— Божество, больное астмой.
— У Владимира сегодня обедает La Grande Mademoiselle. — Так в этом кружке называли Юрьевскую. — Забавно, что хозяин должен будет пить за ее здоровье!
— «О, that deceit should dwell in such a gorgeous palace!..» Это не я говорю. Это сказал Шекспир.
— Он читал Шекспира!
— Если, конечно, он не врет.
— Вчера наследник отказался вести ее в церковь. Она шла с великой княгиней Марьей Павловной.
— Нет, он не отказался: не посмел бы отказаться. Это вышло как-то само собой.
— Само собой ничего не выходит. Даже революция.
— Кажется, погода портится, — сказал старый человек в монокле, недовольный последним замечанием. — Утро было прекрасное: солнце и мороз.
— Мороз остался, но солнце исчезло. А все-таки меня напрасно так пугали петербургским климатом, в нем ничего страшного нет. И эти русские печи настолько лучше наших каминов.
— В домах у них тепло, но в театрах иногда очень холодно. Даже в Китайском и в Эрмитаже.
— Я был на том спектакле, на котором одна симпатичная старушка, — я никого не называю, моя discrétion общеизвестна — выдвинула конкурентку à la Grande Mademoiselle. Конкурентка сидела в ложе старушки как раз против царя. Он тогда еще бывал в театрах.
— Я ее знаю. Очень опасная конкурентка: писаная красавица.
— И что же?
— Он смотрел, кажется, с большим интересом. Тем не менее замысел симпатичной старушки не удался. Французы изумлялись: это уже Людовик Пятнадцатый.
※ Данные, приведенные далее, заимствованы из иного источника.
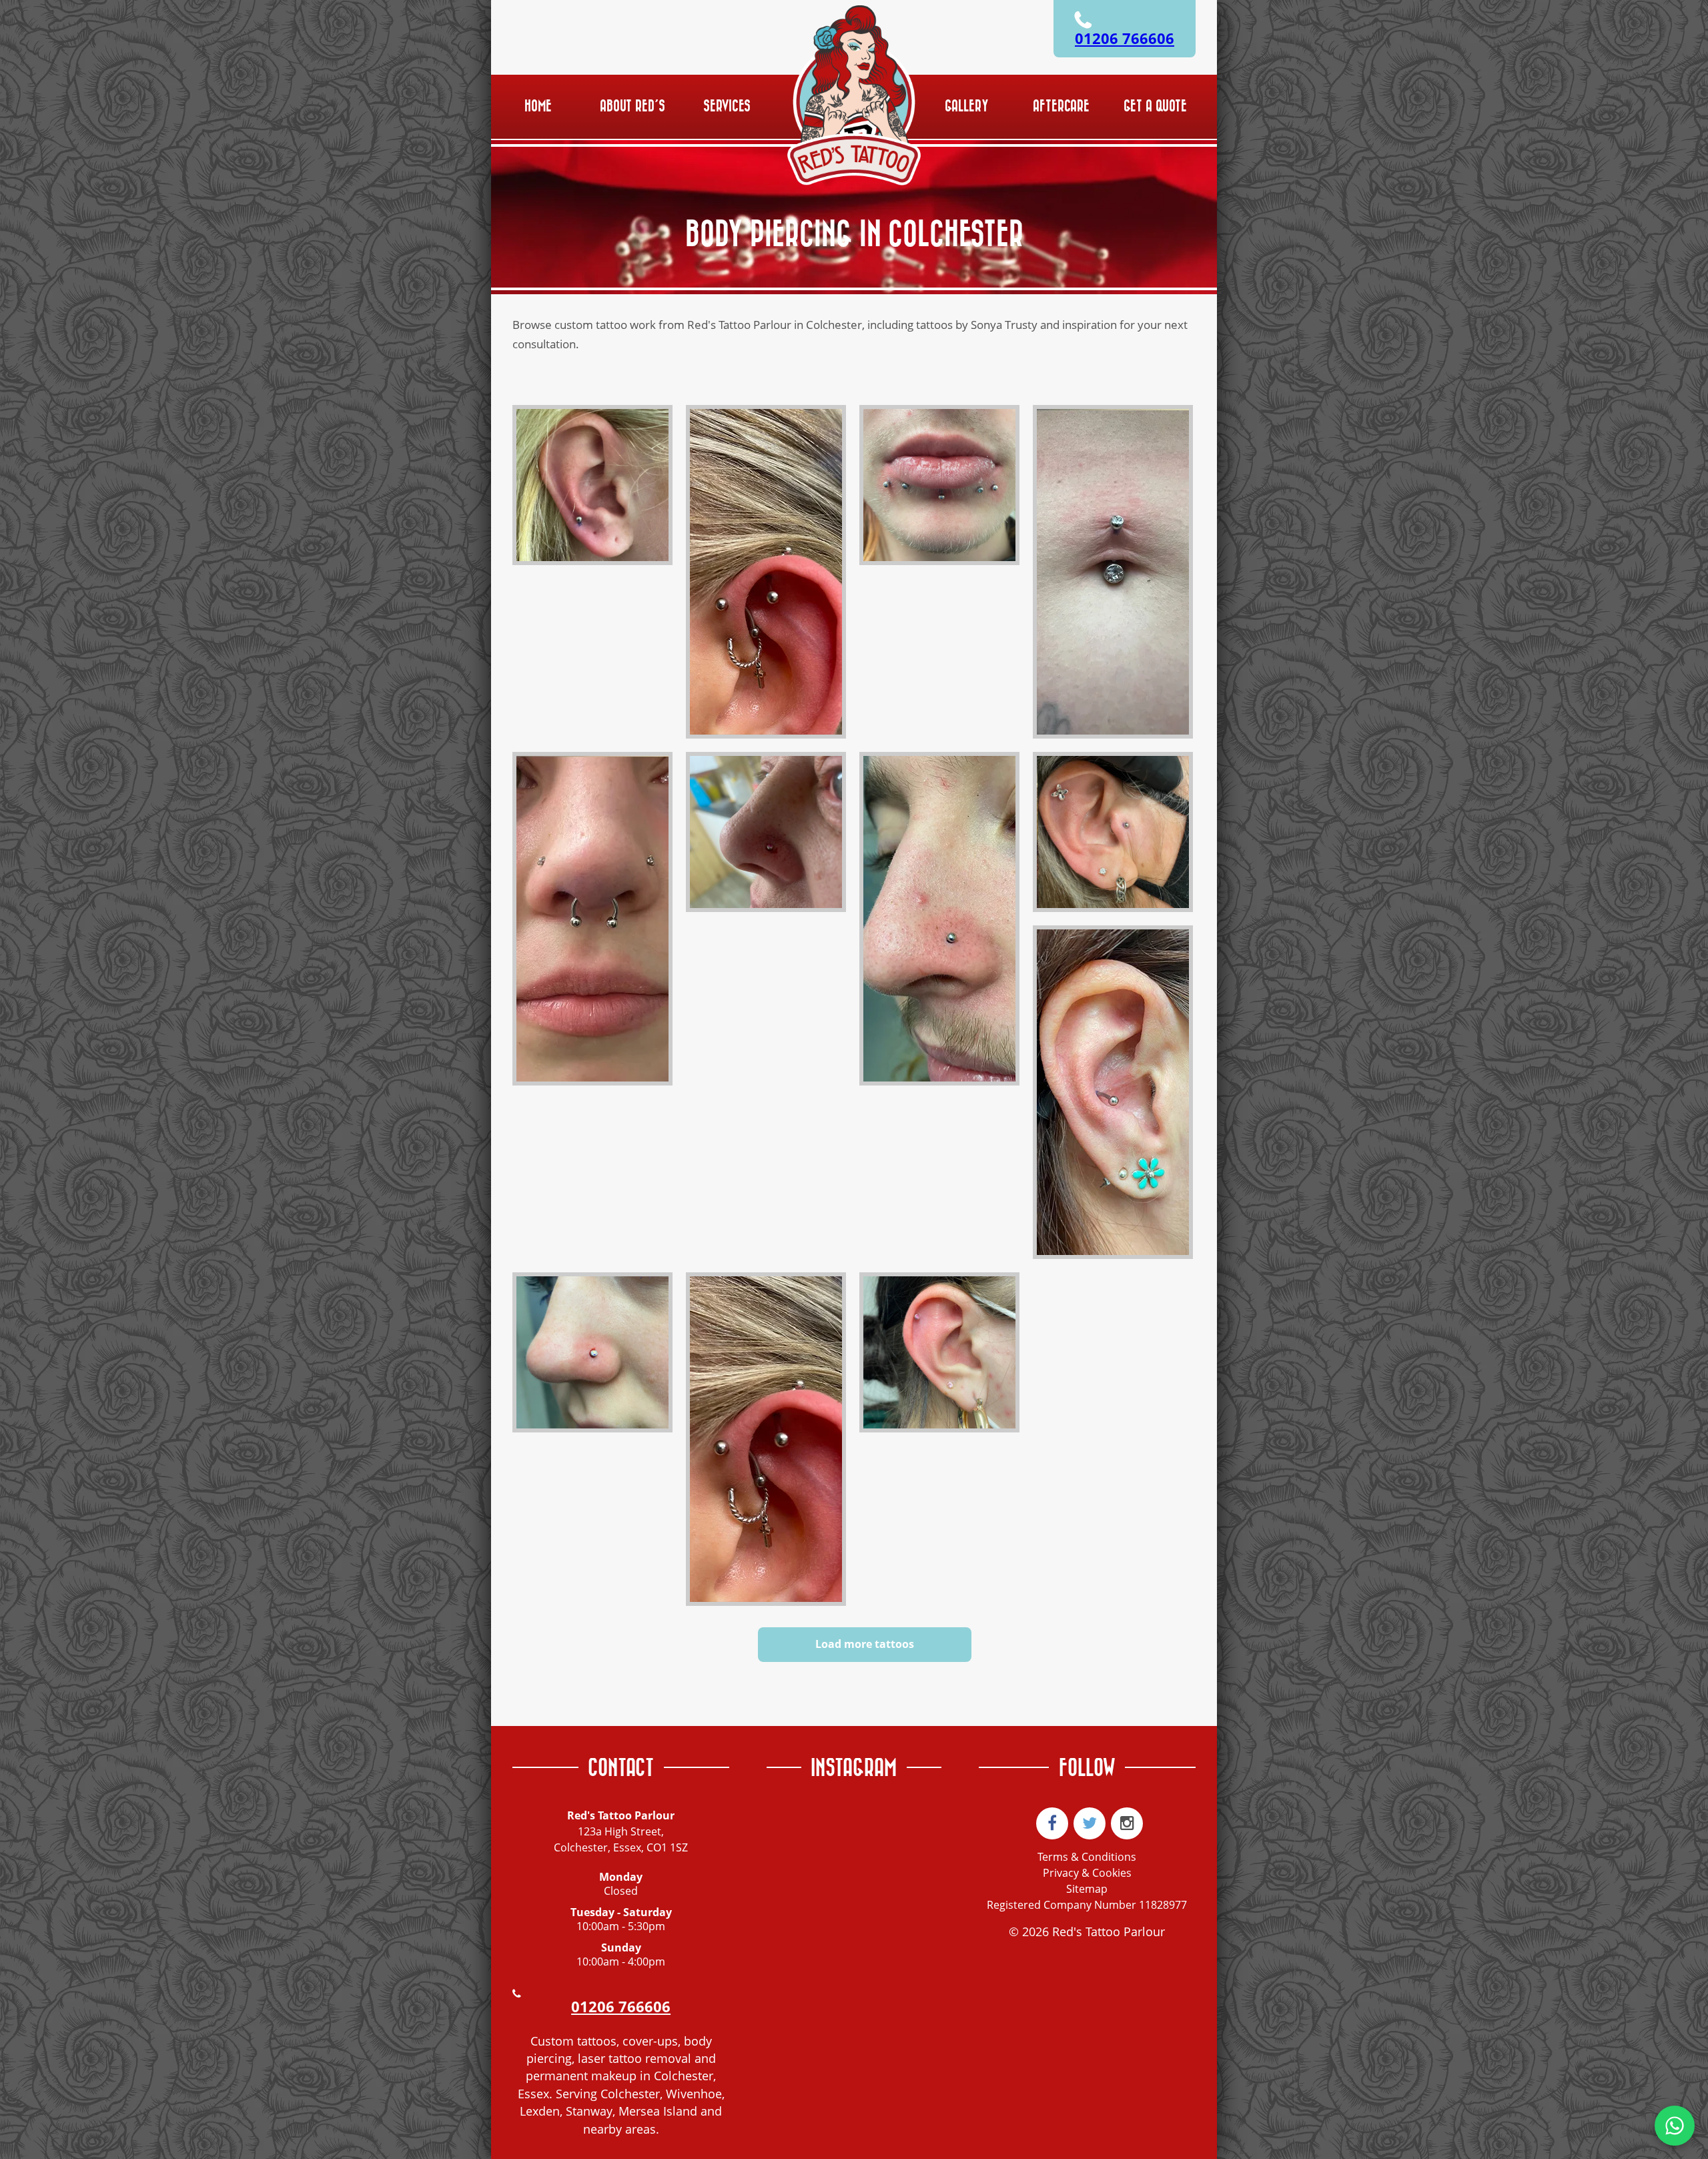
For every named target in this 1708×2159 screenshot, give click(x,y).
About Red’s (632, 106)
— Сфинкс сегодня сиял. — Прозвище Сфинкса было дано молчаливому французскому послу. — Император был с ним очень любезен, он пошлет об этом семьдесят шифрованных телеграмм в Париж. Вы знаете, на первом разводе после отказа Франции в выдаче того проходимца Гартмана, Александр Второй не протянул Сфинксу руки.
— Он сказал: «J’ ai été très affecté, Monsieur l’Ambassa-deur, de la décision de votre gouvernement au sujet de ce miserable. C’est tout ce que j’ai à vous dire». И пошел дальше.
— Кто это Гартман?.. Ах, да, я забыл.
— Он забыл. Он не помнит, как зовут английскую королеву. Он вчера выпил три бутылки.
— По поводу английской королевы, знаете ли вы, как лорд Дюфферин определяет революцию: «Революция — это когда внизу убийцы, а наверху самоубийцы».
Она не чувствовала ни волнения, ни страха. Все ее чувства достигли такого напряжения, что бесследно проходили через душу, — как безболезненно проходит через тело ток в сто тысяч вольт. Она почти ни о чем, кроме диспозиции, не думала. Развалившийся в карете человек, по воле которого должен был на виселице умереть Тарас, был величайшим злодеем, и его следовало убить без малейшего колебания. Не заслуживал ничего, кроме ненависти, и весь их мир дворцов, мундиров, угнетателей.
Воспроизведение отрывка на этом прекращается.